- **Required work**
Output all of the data verbatim.

- **Given records**
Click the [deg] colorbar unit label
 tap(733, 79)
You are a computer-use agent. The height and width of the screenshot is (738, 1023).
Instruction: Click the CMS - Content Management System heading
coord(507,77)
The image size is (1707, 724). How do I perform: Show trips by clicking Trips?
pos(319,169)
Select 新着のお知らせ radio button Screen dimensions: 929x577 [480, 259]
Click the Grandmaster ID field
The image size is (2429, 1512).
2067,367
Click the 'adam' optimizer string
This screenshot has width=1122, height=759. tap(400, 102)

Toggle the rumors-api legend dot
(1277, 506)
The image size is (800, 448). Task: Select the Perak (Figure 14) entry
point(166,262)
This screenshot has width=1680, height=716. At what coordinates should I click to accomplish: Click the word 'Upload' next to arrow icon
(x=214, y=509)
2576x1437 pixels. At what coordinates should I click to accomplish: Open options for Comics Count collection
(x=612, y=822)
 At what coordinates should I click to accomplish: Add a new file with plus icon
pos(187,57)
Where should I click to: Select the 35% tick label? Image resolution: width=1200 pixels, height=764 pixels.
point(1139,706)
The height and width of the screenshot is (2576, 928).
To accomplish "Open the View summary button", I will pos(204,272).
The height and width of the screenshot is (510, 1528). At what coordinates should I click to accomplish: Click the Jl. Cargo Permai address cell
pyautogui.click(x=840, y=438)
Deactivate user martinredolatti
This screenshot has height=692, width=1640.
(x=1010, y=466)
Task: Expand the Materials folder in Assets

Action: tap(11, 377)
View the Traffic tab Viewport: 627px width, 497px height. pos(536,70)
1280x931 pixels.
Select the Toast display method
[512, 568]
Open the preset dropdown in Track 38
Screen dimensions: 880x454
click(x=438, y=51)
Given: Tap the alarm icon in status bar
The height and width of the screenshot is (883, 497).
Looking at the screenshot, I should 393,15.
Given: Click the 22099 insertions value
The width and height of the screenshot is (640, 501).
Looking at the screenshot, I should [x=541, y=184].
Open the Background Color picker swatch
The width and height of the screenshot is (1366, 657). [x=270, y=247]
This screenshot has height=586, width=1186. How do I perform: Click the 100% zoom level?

- **Output for this task**
Click the [deg] colorbar unit label
 tap(733, 79)
You are a computer-use agent. The height and width of the screenshot is (738, 1023).
Instruction: Click the CMS - Content Management System heading
coord(507,77)
The image size is (1707, 724). How do I perform: Show trips by clicking Trips?
pos(319,169)
Select 新着のお知らせ radio button Screen dimensions: 929x577 [480, 259]
Click the Grandmaster ID field
The image size is (2429, 1512).
2067,367
Click the 'adam' optimizer string
This screenshot has width=1122, height=759. tap(400, 102)

Toggle the rumors-api legend dot
(1277, 506)
The image size is (800, 448). Task: Select the Perak (Figure 14) entry
point(166,262)
This screenshot has width=1680, height=716. At what coordinates should I click to accomplish: Click the word 'Upload' next to arrow icon
(x=214, y=509)
2576x1437 pixels. At what coordinates should I click to accomplish: Open options for Comics Count collection
(x=612, y=822)
 At what coordinates should I click to accomplish: Add a new file with plus icon
pos(187,57)
Where should I click to: Select the 35% tick label? Image resolution: width=1200 pixels, height=764 pixels.
point(1139,706)
The height and width of the screenshot is (2576, 928).
To accomplish "Open the View summary button", I will pos(204,272).
The height and width of the screenshot is (510, 1528). At what coordinates should I click to accomplish: Click the Jl. Cargo Permai address cell
pyautogui.click(x=840, y=438)
Deactivate user martinredolatti
This screenshot has height=692, width=1640.
(x=1010, y=466)
Task: Expand the Materials folder in Assets

Action: tap(11, 377)
View the Traffic tab Viewport: 627px width, 497px height. pos(536,70)
1280x931 pixels.
Select the Toast display method
[512, 568]
Open the preset dropdown in Track 38
Screen dimensions: 880x454
click(x=438, y=51)
Given: Tap the alarm icon in status bar
The height and width of the screenshot is (883, 497).
Looking at the screenshot, I should 393,15.
Given: Click the 22099 insertions value
The width and height of the screenshot is (640, 501).
Looking at the screenshot, I should [x=541, y=184].
Open the Background Color picker swatch
The width and height of the screenshot is (1366, 657). [x=270, y=247]
This screenshot has height=586, width=1186. How do I perform: Click the 100% zoom level?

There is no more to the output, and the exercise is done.